The Kremlin's tight grip on the media in recent years has been readily evident during the conflict in Georgia, right down to the way the TV news has presented the Georgian leader's speeches.

His voice is dubbed in a shrill Russian intended to suggest a tin-pot despot who has maniacally plunged the region into crisis.

Yet for all the government's success at managing the news in Russia, it has seemed ill-prepared to press its case internationally. It failed to grasp that the same figure it was mocking on its channels – President Mikheil Saakashvili of Georgia – was using his fluency in English to dominate coverage in the rest of the world.

And the Russians were nowhere, at least early on.

It is not just Russia's overall image that is at stake. Russia and Georgia have sought to convince the world that the other side is responsible for starting the conflict, committing atrocities and failing to abide by the cease-fire.

While international observers will weigh in on many of these issues, the crisis is also being adjudicated in the court of public opinion, especially in Europe, which has become an arbiter between Washington and Moscow.

It was not until four days after the conflict began that a top Kremlin official was sent to CNN to counter Saakashvili. The official, Sergei Ivanov, a confidant of Prime Minister Vladimir Putin, who speaks polished English and has long experience in the West, quickly acknowledged that an unfortunate perception had taken hold.

“A big Russian bear attacked a small, peaceful Georgia,” said Ivanov, a deputy prime minister, before seeking to undo the damage. “In fact, the situation is and was vice versa. It was a big Georgia which attacked a small and tiny breakaway republic of South Ossetia.”

The Kremlin's reluctance to muster support for its position with the same intensity that it sent tanks into Georgia offers an insight into its world view. Under Putin, it has harbored a deep ambivalence toward the West, reflected in its discomfort in having to justify its actions and a suspicion that no matter what it says, the deck is stacked against it.

Even as the Kremlin has pursued a more vigorous international media strategy, it has also turned to a classic tactic, citing what it contends is the West's bias to stir up nationalism in Russia. To do this, it has hit upon an unlikely symbol: a 12-year-old girl from California.

The girl was interviewed with her aunt on the Fox News Channel last week about being with her relatives in South Ossetia when the battle erupted, and senior Russian officials say the segment was ended after the two guests criticized the Georgians.

A clip of the interview has been shown repeatedly on Russian news channels and has been widely circulated on Russian Web sites.

Fox News said it had nothing to apologize for, and to anyone familiar with cable news the interview was unremarkable, lasting nearly four minutes, a typical length. The Fox News anchorman, Shepard Smith, was respectful to the girl, Amanda Kokoeva, praising her as a hero, and apologized to her aunt, Laura Tedeeva-Korewicki, when time started running out. And both guests did assail the Georgian government.

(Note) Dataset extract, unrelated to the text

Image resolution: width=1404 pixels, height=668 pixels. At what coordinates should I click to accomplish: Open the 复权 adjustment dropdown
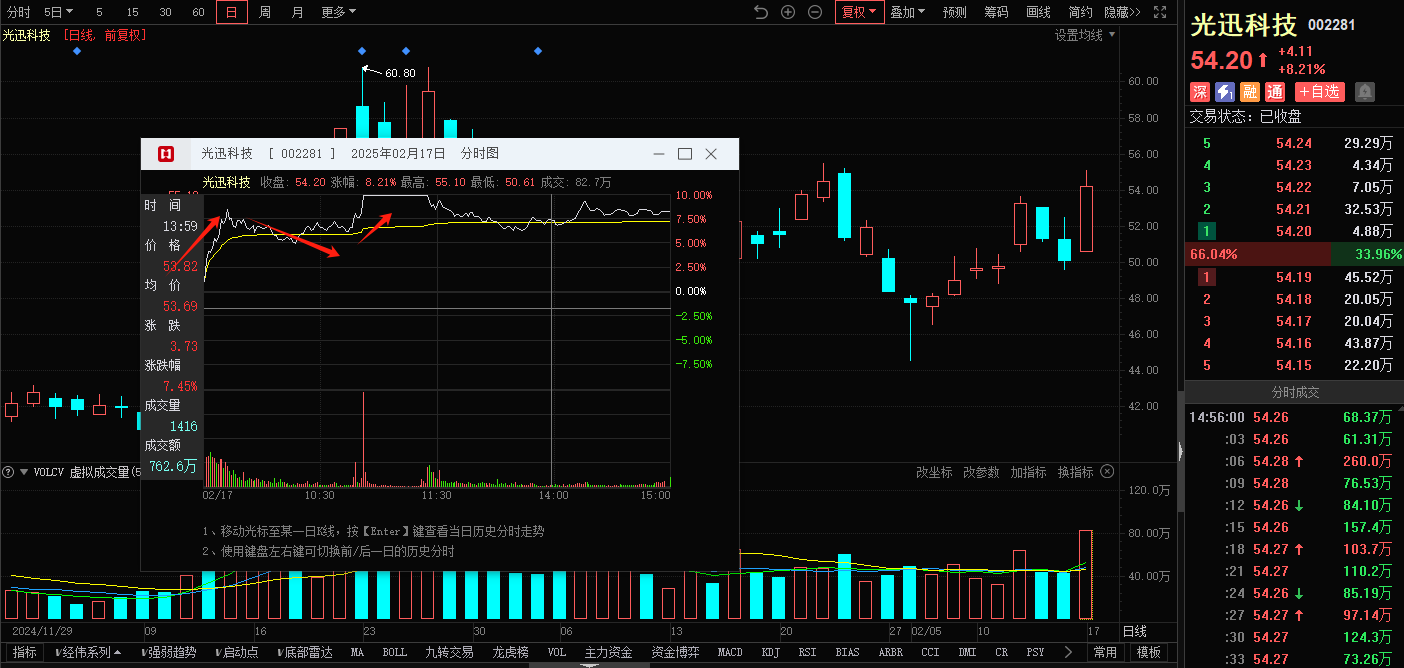coord(858,12)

Still, the Kremlin seized upon the interview as evidence that the U.S. was censoring criticism of Saakashvili. A Russian anchor said the guests' treatment indicated that the U.S. would use “any means available” for a disinformation campaign against Russia.

The anchor then introduced a version of the interview that had been edited to make Fox News seem overtly hostile. The man who dubs Smith's voice in Russian not only exaggerates the anchor's tone, but even coughs and groans loudly when Tedeeva-Korewicki blames Saakashvili for causing the conflict – something that did not happen in the original.